19 June 2006

The Quiet Things That No One Ever Knows

There are things that have happened in pretty much all our lives over the last month that have been muted because Pa isn't here. My younger sisters graduated, my middle little brother got into Honors Orchestra next year, my nephew turned 1, I got a promotion...
Last week I was presented with the option of taking over a department at work, and I accepted. It's a big deal in my life. My friends and family are happy and excited and proud, and all I can manage are a few half-hearted smiles and some quick prayers of thanks. I'm excited for the opportunity, but like I said, everything seems muted. Like we're all experiencing life through filters or somehow we're viewing our lives through pictures instead of living them.

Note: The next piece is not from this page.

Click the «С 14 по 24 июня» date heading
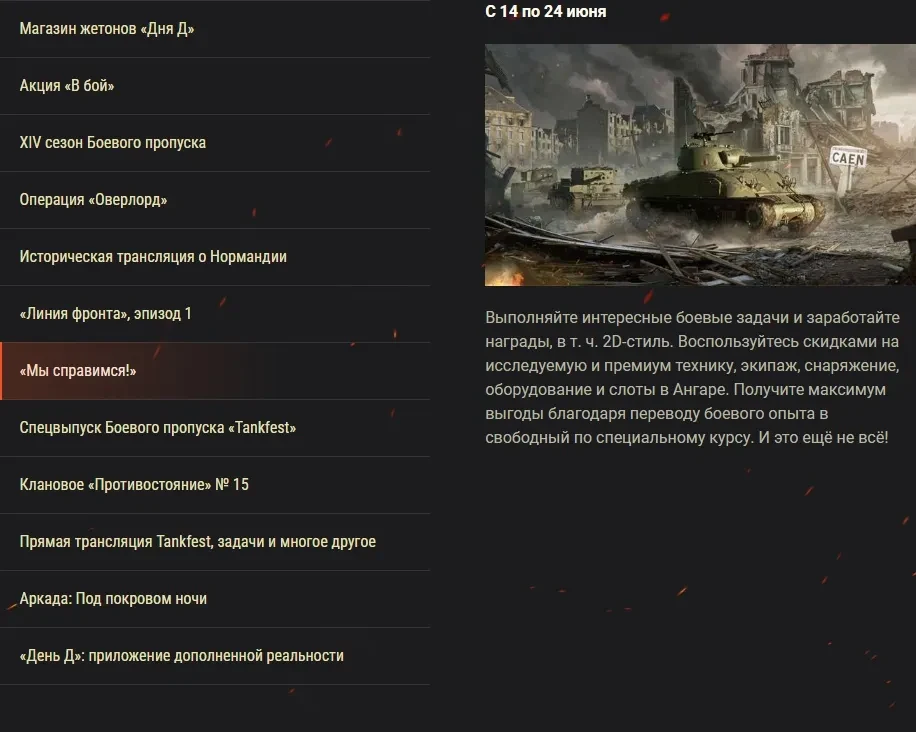pyautogui.click(x=546, y=11)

Wednesday night after I got home from work, I felt anxious and restless. Sister and I wound up on a short hike/walk near her house, where the reality of Pa being gone sort of hit me. I thought again and again of how he was constantly so proud of me all of us, even if I we didn't do anything to deserve it. We're walking in the twilight and I'm choking on tears and fighting my way through a not difficult hike. I catch sister sneaking looks at me as we both talk about the impact Pa's death has had on us and our siblings, and we toss around speculations about life and death and each other and our family.

It all just landed on me that night. I wanted to celebrate my success with my siblings, sure. After all, they believe in me and love me and encourage me everyday, even when they don't know it. But I also wanted to tell my Pa. To hear his, "Way to go, kiddo!" To know that honestly, sincerely, he was proud of me.

Most of the time I think all of us walk around in disbelief. It's hard to imagine him being really gone, so we find ourselves not necessarily denying that he's gone, but instead rounding corners blindly, hoping he'll be there.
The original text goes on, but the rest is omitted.